Dr. Sidney Issac Schwab (1871-1947), followed Dr. Putnam as the president of the American Neurological Association, and like Putnam,  also studied at Harvard where he received degrees from the college and medical school. A native of St. Louis, Mo., Schwab studied in Vienna before returning to America where he was a professor of clinical neurology at Washington University. Schwab was a major in the U.S. Army in World War I, serving as a military neurologist at bases near the battlefield, and like Dr. Cobb, was a pioneer in the treatment of shell-shocked soldiers. Schwab rented the Fremont Smith house at 110 Vineyard Road, becoming the first of several psychiatrists to spend summers at the quiet neighborhood beyond Oregon Beach. Schwab was soon followed to the peace and quiet of Cotuit by Dr. William Herman (1891-1935), a Jungian neurologist who built his home next to Schwab at 90 Vineyard Road. According to the late Cotuit historian James Gould, Herman’s home was inherited by his daughter Marybelle, wife of Dr. William D. Cochran, a pediatrician at Harvard Medical School who retired at Cotuit in 1993. Herman’s grandson, Tod Cochran, recalled: “My grandfather was one of the first psychoanalysts and he built an office/therapy room on the side of the house with a separate entrance. It has a slate floor built right on top of the earth which was a technique (we guess) of connecting the room directly to the earth for therapeutic purposes. No doubt that was a Jungian thing.”
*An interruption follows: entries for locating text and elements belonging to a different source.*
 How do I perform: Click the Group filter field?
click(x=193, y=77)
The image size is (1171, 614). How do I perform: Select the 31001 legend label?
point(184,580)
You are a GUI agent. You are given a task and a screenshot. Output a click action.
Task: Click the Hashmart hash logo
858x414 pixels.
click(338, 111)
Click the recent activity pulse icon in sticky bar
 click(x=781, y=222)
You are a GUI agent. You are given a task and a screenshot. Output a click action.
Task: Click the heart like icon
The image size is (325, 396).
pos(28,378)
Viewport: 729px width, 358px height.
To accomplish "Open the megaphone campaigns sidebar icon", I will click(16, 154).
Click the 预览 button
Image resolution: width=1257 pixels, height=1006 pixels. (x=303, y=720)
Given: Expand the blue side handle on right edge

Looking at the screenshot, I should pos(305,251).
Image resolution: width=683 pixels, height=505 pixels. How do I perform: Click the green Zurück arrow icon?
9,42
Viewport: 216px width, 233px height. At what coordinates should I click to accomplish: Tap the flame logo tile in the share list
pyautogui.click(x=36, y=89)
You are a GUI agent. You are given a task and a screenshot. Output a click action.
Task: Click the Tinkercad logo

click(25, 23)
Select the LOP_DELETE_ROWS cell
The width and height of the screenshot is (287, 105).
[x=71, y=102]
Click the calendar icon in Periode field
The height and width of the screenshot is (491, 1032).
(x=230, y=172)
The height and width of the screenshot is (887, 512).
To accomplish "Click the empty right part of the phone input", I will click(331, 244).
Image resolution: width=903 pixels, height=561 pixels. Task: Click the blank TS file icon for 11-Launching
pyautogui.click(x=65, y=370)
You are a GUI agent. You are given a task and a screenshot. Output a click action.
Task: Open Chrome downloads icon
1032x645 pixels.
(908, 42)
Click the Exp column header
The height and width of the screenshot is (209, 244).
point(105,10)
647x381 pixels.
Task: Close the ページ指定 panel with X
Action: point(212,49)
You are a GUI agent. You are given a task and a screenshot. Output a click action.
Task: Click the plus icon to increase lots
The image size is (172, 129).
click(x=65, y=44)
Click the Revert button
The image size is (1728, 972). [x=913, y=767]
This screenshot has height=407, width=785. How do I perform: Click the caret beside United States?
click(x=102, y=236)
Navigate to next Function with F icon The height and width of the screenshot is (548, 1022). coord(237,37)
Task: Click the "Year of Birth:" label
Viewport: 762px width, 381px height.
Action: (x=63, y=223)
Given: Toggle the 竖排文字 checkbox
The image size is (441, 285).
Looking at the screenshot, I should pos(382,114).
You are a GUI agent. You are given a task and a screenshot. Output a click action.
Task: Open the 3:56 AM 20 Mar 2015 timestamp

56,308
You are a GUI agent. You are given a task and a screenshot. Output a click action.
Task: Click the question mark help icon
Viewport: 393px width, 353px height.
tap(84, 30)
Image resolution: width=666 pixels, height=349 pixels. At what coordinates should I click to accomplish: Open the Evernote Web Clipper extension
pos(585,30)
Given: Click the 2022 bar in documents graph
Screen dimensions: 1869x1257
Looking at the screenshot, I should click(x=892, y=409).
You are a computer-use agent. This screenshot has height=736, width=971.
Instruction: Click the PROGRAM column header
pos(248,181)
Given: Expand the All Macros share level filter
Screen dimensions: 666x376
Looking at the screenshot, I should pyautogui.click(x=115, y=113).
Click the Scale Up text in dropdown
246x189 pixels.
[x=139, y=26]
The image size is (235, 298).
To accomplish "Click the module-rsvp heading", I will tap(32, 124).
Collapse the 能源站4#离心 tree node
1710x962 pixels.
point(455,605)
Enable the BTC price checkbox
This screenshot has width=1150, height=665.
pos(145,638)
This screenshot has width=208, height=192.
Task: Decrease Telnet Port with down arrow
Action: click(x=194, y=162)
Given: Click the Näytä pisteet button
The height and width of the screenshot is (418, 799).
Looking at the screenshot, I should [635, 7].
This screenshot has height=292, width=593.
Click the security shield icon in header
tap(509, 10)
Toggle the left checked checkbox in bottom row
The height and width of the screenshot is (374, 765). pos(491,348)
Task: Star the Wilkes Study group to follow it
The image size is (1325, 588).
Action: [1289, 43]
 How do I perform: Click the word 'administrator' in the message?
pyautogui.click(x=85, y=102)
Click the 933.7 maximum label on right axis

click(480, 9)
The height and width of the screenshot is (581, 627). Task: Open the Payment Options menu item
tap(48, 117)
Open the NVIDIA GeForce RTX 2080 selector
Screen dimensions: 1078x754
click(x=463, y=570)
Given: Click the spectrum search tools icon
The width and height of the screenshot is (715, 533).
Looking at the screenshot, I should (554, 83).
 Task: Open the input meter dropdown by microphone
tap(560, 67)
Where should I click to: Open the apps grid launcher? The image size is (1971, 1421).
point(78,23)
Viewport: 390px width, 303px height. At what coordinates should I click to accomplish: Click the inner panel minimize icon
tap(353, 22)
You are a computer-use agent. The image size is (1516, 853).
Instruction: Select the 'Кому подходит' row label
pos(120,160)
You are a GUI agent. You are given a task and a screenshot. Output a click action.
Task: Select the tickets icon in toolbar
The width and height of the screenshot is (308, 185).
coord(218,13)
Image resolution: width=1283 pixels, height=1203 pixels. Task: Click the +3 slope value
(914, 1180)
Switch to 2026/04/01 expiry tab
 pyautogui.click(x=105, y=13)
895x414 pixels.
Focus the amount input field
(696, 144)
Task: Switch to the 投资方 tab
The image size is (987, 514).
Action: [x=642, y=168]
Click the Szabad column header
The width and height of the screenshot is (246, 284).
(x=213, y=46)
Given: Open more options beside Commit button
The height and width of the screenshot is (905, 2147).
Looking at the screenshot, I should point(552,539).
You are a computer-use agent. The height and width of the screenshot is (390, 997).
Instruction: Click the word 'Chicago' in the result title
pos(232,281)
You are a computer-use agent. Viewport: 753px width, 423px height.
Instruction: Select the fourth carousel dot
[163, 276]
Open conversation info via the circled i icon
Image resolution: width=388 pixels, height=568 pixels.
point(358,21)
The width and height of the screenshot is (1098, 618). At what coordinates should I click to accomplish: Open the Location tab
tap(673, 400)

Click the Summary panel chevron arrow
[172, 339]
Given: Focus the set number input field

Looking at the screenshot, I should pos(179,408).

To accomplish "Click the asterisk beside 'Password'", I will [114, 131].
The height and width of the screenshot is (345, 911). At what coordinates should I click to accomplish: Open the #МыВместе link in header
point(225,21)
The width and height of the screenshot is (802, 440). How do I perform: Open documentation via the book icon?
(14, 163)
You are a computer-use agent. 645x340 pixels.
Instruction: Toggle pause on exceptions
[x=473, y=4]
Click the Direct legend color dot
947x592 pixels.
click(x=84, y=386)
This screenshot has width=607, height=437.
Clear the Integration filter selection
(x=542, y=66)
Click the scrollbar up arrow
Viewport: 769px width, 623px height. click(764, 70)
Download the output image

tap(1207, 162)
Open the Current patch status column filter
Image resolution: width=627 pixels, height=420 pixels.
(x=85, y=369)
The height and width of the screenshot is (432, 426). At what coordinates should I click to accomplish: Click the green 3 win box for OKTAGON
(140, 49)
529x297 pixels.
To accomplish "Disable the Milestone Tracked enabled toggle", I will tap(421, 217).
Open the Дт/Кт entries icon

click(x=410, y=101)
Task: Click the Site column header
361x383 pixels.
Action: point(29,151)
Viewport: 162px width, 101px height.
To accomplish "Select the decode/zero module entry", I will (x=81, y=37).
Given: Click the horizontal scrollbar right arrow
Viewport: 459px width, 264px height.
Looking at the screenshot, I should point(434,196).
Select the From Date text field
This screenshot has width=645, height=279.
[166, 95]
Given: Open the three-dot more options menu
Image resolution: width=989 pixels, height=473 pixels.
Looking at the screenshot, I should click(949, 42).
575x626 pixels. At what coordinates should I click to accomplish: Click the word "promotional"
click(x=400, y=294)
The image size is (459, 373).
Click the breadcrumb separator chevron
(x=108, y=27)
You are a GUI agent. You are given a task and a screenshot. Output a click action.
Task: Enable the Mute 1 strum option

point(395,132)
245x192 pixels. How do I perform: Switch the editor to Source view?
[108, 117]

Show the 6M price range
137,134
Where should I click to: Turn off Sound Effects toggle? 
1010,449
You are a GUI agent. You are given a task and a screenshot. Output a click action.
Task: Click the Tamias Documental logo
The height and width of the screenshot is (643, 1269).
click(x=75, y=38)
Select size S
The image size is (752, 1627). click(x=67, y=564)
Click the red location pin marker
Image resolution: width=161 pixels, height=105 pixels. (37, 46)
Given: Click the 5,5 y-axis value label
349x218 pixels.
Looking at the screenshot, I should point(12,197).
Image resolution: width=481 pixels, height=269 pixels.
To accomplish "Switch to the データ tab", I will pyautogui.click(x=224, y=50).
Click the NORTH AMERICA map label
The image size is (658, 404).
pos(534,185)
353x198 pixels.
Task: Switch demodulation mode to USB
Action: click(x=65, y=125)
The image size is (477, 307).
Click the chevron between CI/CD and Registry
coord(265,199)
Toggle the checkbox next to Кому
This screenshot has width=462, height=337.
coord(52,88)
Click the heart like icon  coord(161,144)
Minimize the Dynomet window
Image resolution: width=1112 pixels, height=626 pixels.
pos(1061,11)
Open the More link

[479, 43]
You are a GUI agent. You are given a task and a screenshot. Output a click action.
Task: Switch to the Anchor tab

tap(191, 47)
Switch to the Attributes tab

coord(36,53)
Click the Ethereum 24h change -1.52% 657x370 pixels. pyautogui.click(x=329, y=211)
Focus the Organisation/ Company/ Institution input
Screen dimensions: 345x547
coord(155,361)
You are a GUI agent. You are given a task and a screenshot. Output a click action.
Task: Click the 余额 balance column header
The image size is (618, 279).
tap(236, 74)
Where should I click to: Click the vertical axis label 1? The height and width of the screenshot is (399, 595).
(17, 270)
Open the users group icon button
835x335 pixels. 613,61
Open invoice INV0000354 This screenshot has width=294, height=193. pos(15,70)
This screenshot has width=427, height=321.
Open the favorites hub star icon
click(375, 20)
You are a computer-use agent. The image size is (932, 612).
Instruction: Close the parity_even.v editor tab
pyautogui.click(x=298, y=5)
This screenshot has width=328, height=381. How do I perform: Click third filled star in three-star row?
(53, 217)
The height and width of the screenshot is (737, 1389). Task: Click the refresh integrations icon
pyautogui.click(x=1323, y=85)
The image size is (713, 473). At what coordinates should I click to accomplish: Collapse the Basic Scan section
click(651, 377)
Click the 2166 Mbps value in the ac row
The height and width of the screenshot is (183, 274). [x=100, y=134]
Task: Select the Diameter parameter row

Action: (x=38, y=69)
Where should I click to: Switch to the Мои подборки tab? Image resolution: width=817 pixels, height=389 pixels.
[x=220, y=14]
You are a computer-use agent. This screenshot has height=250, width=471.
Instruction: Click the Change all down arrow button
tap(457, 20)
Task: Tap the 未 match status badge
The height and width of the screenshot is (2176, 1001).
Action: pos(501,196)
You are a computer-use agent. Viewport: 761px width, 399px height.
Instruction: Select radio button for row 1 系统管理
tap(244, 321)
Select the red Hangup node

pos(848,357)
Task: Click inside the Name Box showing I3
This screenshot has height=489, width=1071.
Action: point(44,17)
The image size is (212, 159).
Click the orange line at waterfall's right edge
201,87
 The essayist Helen Howe wrote of Dr. Herman in her memoirs, The Gentle Americans: Biography of a Breed :“It was only shortly before our own span at Cotuit had run out, in the early thirties, that the first Jewish summer visitor bought property — and a Freudian psychoanalyst at that!— and became a brilliant addition to the life of the generation that followed my parents. The fact that Father [Mark Antony deWolfe Howe] came to like the charming Dr. William Herman as he did was a triumph over prejudice … concerning the mere existence of psychoanalysis, which caused in him an instinctive recoil as from something vaguely “slimy.”
Erik Erikson
Finally, perhaps the best known of all the Cotuit’s psychiatrists, psychoanalysts, and neurologists was Erik Erikson (1902-1994) who, like Dr. Schwab and Herman,  also spent summers below Oregon Beach at 45 Vineyard Road beginning in the early 1960s. Erikson, ranked one of the most eminent psychologists of the 20th century by the Review of General Psychology, is most remembered for his theory on the psychosocial development of human beings — the concept known as the “Erikson Life Stages — and for coining the phrase “identity crisis.” Erikson was the first child psychoanalyst in Boston and held teaching positions at Massachusetts General Hospital and Harvard Medical School. In the 1950s he taught at the Austin Riggs Center in Stockbridge, Massachusetts where he treated, and became friends with the painter Norman Rockwell. Erikson also taught Dr. Benjamin Spock and Fred “Mister” Rogers. Erikson’s son Kai Erikson and his grandchildren continued to spend summers in Cotuit after his Erikson’s death in 1994.